[Records excerpted from a collection]

· · · · · · ·

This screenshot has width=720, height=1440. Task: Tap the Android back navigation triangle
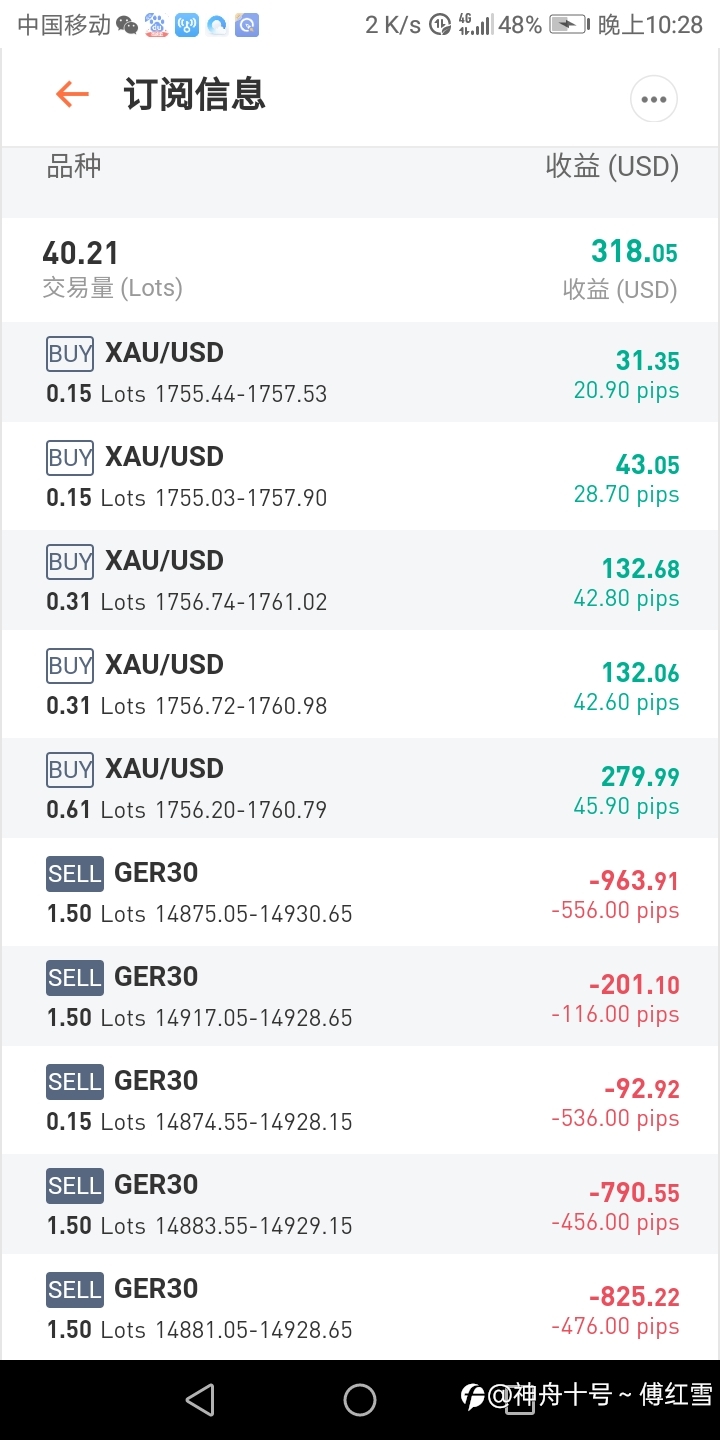coord(200,1399)
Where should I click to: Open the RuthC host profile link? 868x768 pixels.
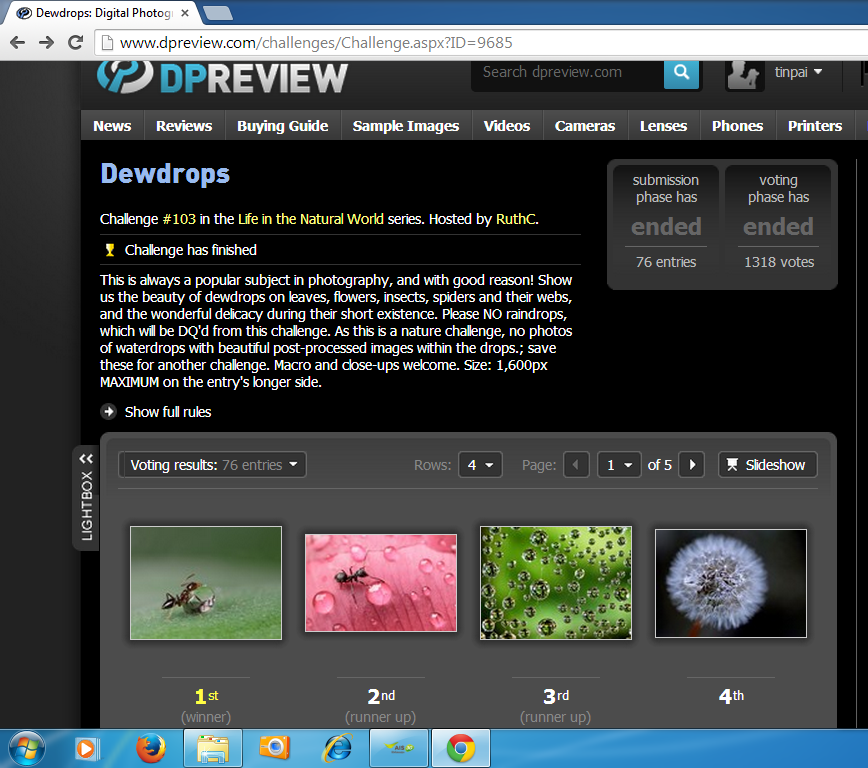(516, 219)
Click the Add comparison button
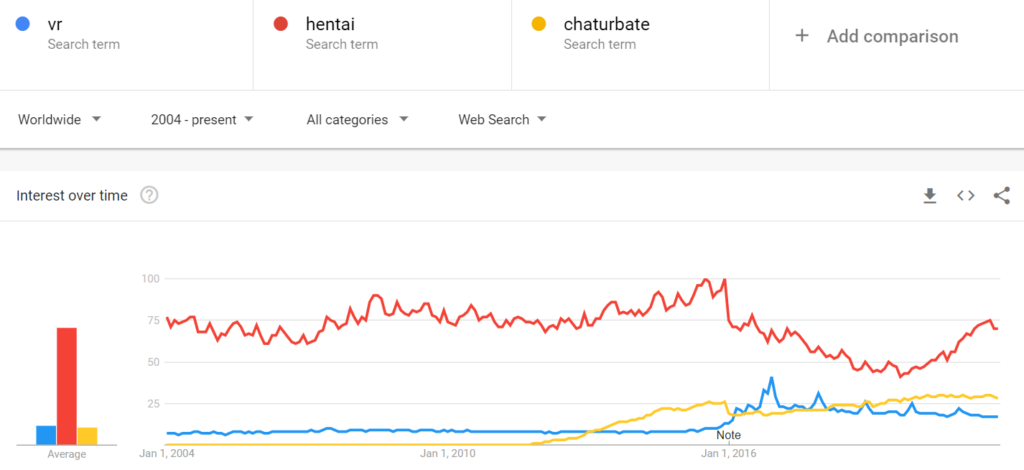 coord(896,36)
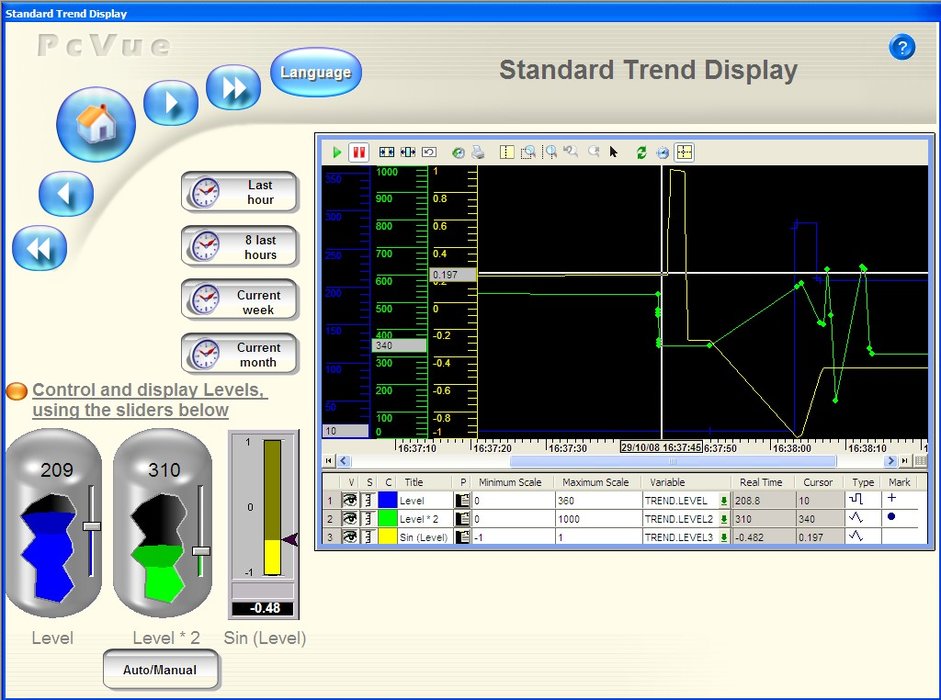Go to the home screen icon
941x700 pixels.
point(96,124)
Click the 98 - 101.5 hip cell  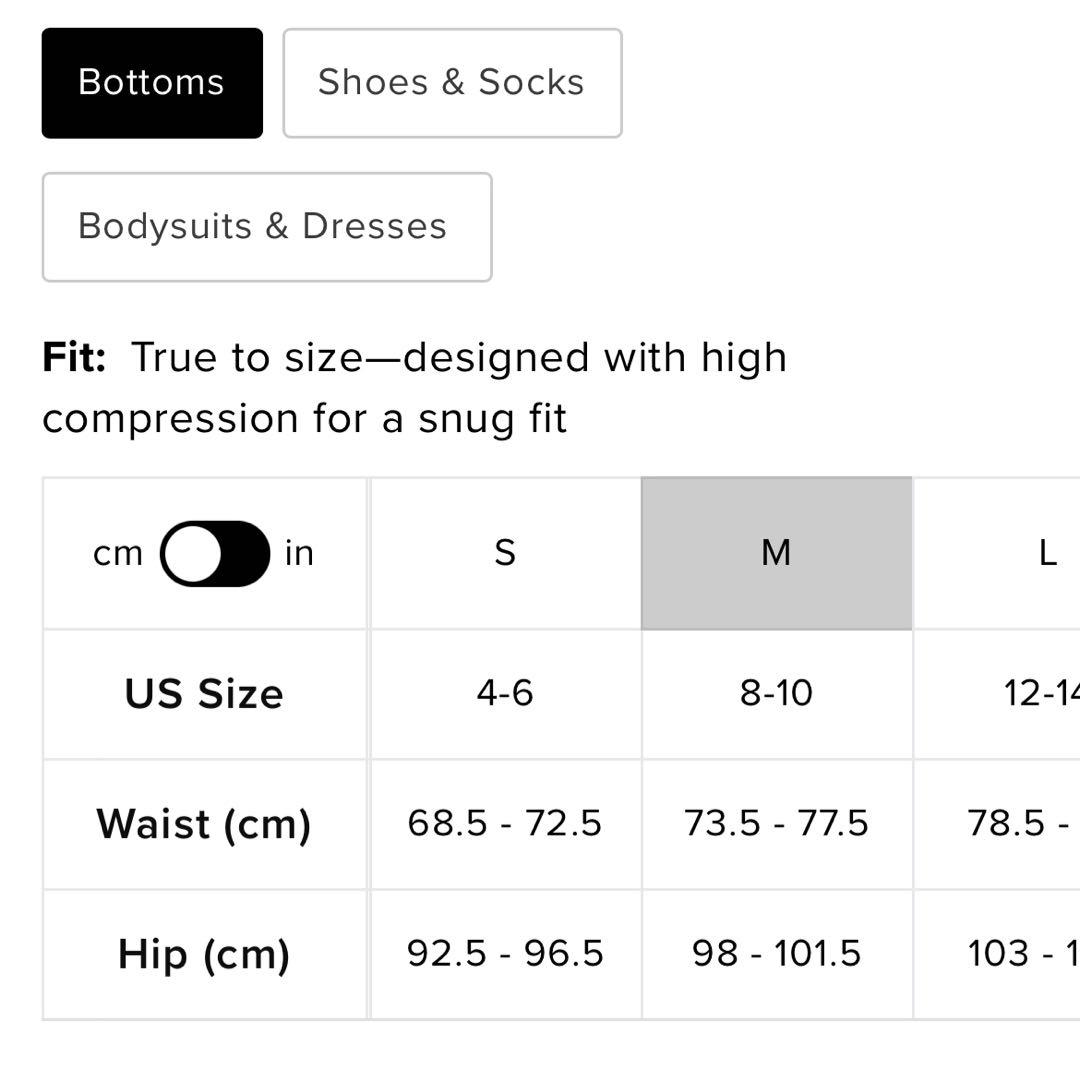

· · · · · · ·

## Exercise brief
Leaving out the pictures, repeat the data above exactly.

## Answer to the problem
This screenshot has width=720, height=1440. Task: Tap the Android back navigation triangle
coord(200,1399)
Where should I click to: Open the RuthC host profile link? 868x768 pixels.
(516, 219)
Click the Add comparison button
 coord(896,36)
Go to the home screen icon
941x700 pixels.
point(96,124)
Click the 98 - 101.5 hip cell  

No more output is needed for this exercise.